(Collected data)
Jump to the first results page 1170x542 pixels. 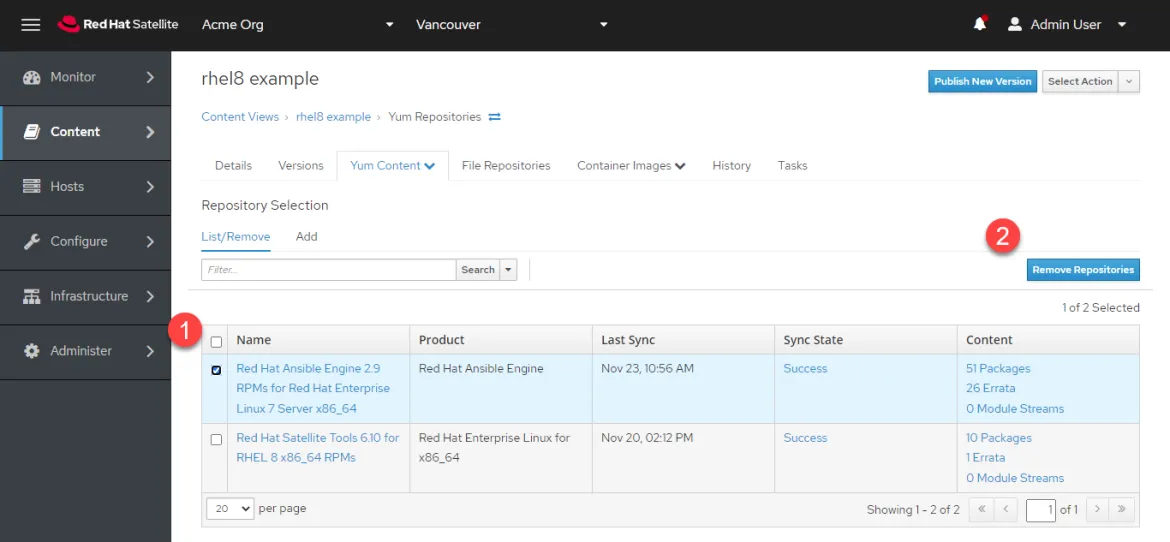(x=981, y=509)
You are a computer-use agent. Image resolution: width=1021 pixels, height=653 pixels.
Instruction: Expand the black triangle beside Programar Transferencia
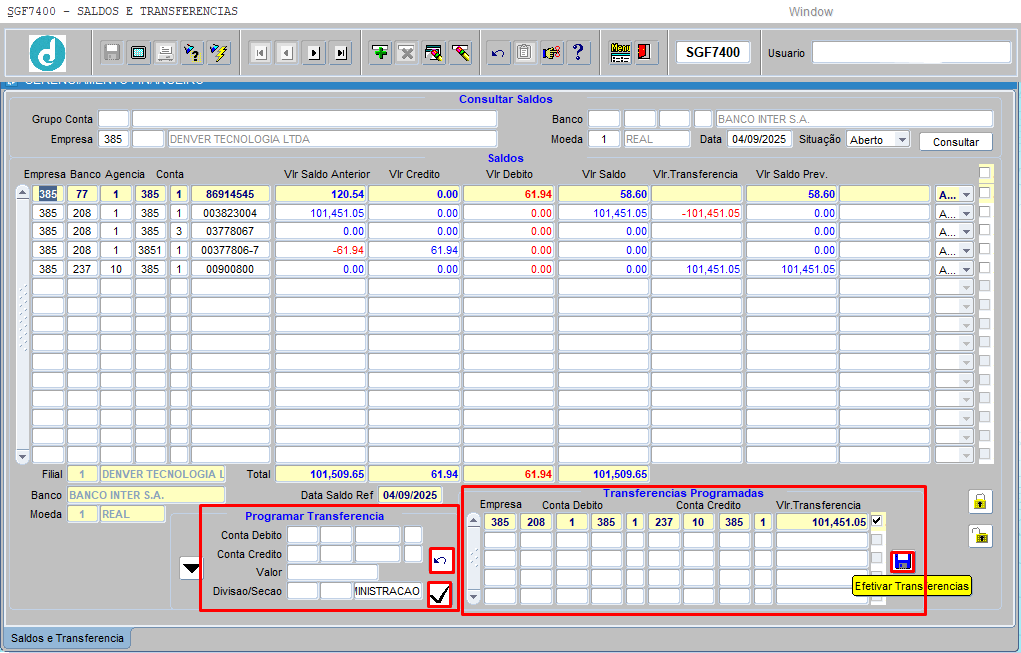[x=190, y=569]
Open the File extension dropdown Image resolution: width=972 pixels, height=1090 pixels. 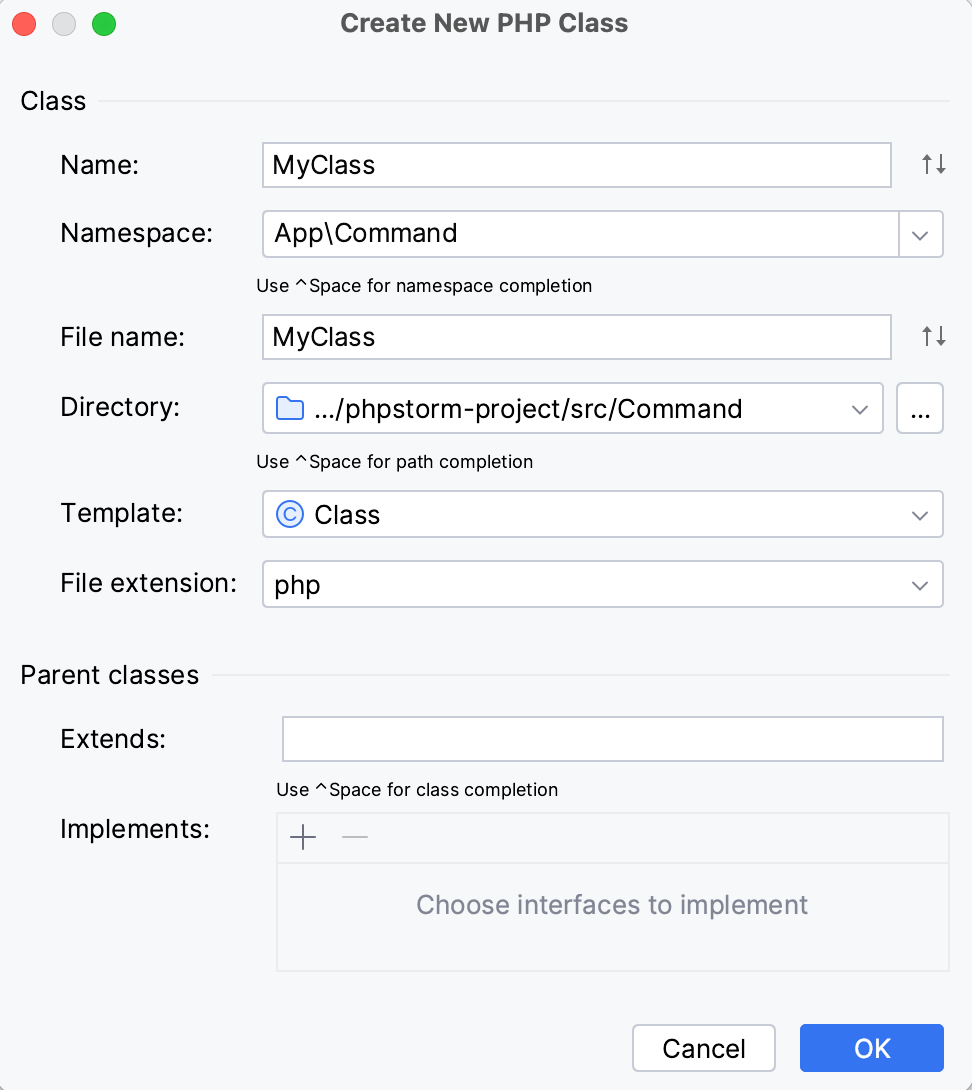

- [WHAT THE TASK REQUIRES]: Repeat word for word, and nothing more, the lines between the line containing "Instruction: Expand the" and the last line of the records above, inclusive, without pictures.

- [SOLUTION]:
Instruction: Expand the black triangle beside Programar Transferencia
[x=190, y=569]
Open the File extension dropdown Image resolution: width=972 pixels, height=1090 pixels. 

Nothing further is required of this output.